## Problems to work on
1. List every section heading in the excerpt on discharge trend modeling, with its number.
2. Rewrite the part of the excerpt on discharge trend modeling that opens with the words containing "3.2.2 Air temperature" and closes with "over time (Fig. 4b).", swapping "simulations" for "model runs".
3. Extend the excerpt on discharge trend modeling, picking up after its final sentence.

## Supplied passage
________________________________________

3.2.2 Air temperature

In order to investigate the possible effect of changes in the station network for air temperature data, we performed simulations with gridded air temperature data based on stations with a complete record over the study period (T1), compared to simulations with a gridded data set based on all available air temperature series (T0). This showed virtually no differences in discharge trends between the two variants (Table 4). The small effect of varying the air temperature data set can be explained by the fact that changes in the station network were only small (Fig. S2), and the two data sets result in very similar changes over time (Fig. 4b).

3.3 Problems related to the model calibration

3.3.1 Varying the length of the calibration period

In order to evaluate whether the calibration period was too short, we increased the calibration period from 5 years (1978–1982) to 25 years (1978–2002; model variant V4). This resulted in an average discharge trend of 113±82 mm yr−1 per 35 years over 1978–2013 (Table 4), and thus there was virtually no effect compared to the baseline model.

3.3.2 Varying the objective function

Changing the objective function by including annually aggregated discharge data (model variant V5) led to an average discharge trend of 115±83 mm yr−1 per 35 years over 1978–2013 (Table 4), and thus there was no improvement in the simulation of the long-term discharge trends either.

________________________________________

## Supplied records
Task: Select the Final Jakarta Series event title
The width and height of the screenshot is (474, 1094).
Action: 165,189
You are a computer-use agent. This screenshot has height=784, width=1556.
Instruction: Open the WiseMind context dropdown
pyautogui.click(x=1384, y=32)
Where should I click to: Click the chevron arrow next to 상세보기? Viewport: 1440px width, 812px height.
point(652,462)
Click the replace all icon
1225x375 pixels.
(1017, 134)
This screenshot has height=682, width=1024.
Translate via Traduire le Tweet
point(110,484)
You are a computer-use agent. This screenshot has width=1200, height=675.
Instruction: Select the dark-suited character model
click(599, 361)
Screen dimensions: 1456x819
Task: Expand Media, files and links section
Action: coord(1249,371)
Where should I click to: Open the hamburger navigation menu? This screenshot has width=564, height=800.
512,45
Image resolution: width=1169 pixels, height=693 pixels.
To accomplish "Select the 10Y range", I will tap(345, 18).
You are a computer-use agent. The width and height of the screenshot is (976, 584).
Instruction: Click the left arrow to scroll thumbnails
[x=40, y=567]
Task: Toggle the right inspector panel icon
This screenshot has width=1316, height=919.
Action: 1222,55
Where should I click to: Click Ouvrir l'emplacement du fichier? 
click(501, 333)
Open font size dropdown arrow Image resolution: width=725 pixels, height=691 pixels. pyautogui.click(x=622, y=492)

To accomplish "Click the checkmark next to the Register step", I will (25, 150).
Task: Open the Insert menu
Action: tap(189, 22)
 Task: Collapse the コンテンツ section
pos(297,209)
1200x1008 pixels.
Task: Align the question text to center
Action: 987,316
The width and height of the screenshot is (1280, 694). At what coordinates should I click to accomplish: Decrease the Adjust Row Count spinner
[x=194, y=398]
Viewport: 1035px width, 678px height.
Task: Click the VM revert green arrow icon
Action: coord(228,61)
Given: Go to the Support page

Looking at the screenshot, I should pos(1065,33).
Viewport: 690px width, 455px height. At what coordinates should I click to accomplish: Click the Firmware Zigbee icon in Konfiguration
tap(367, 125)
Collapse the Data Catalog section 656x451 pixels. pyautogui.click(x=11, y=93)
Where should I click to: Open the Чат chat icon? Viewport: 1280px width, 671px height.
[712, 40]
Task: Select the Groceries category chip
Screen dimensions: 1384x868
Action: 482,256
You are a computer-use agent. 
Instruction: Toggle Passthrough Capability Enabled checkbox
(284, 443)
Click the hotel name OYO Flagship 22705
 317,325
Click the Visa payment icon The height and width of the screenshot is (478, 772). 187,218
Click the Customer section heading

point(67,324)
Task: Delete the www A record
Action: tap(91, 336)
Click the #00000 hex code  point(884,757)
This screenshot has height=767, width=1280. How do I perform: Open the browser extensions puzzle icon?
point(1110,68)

________________________________________

## Answers to the tasks
1.
3.2.2 Air temperature
3.3 Problems related to the model calibration
3.3.1 Varying the length of the calibration period
3.3.2 Varying the objective function

2.
3.2.2 Air temperature

In order to investigate the possible effect of changes in the station network for air temperature data, we performed model runs with gridded air temperature data based on stations with a complete record over the study period (T1), compared to model runs with a gridded data set based on all available air temperature series (T0). This showed virtually no differences in discharge trends between the two variants (Table 4). The small effect of varying the air temperature data set can be explained by the fact that changes in the station network were only small (Fig. S2), and the two data sets result in very similar changes over time (Fig. 4b).

3.
Including a snow-related criterion into the objective function (model variant V6) improved the model performance with respect to snow without deteriorating the model performance for discharge (Table S1). The performance of the model compared to observed snow cover derived from interpolated snow depth was comparable to Parajka et al. (2007), when considering the same set of catchments. Model performance with respect to long-term trends was not improved, with an average gap between simulated and observed discharge trends of 95±50 mm yr−1 per 35 years over 1978–2013 (Table 4).

3.4 Problems of the model structure

3.4.1 Calculation of Eref using the Penman–Monteith equation

To estimate the effect of using a simplified versus a more physically based equation for estimating Eref, we compared simulations with Eref estimated by the Blaney–Criddle method (simulation V0) to simulations with Eref estimated by the Penman–Monteith method (model variant V7). The results showed only negligible differences between the two model variants in terms of simulated discharge trends (Table 4). This is consistent with small differences between the trends in Eref estimated by the two different methods, with average trends of 70±13 mm yr−1 per 35 years for E0 (Blaney–Criddle) and 71±17 mm yr−1 per 35 years for E1 (Penman–Monteith; Fig. 6).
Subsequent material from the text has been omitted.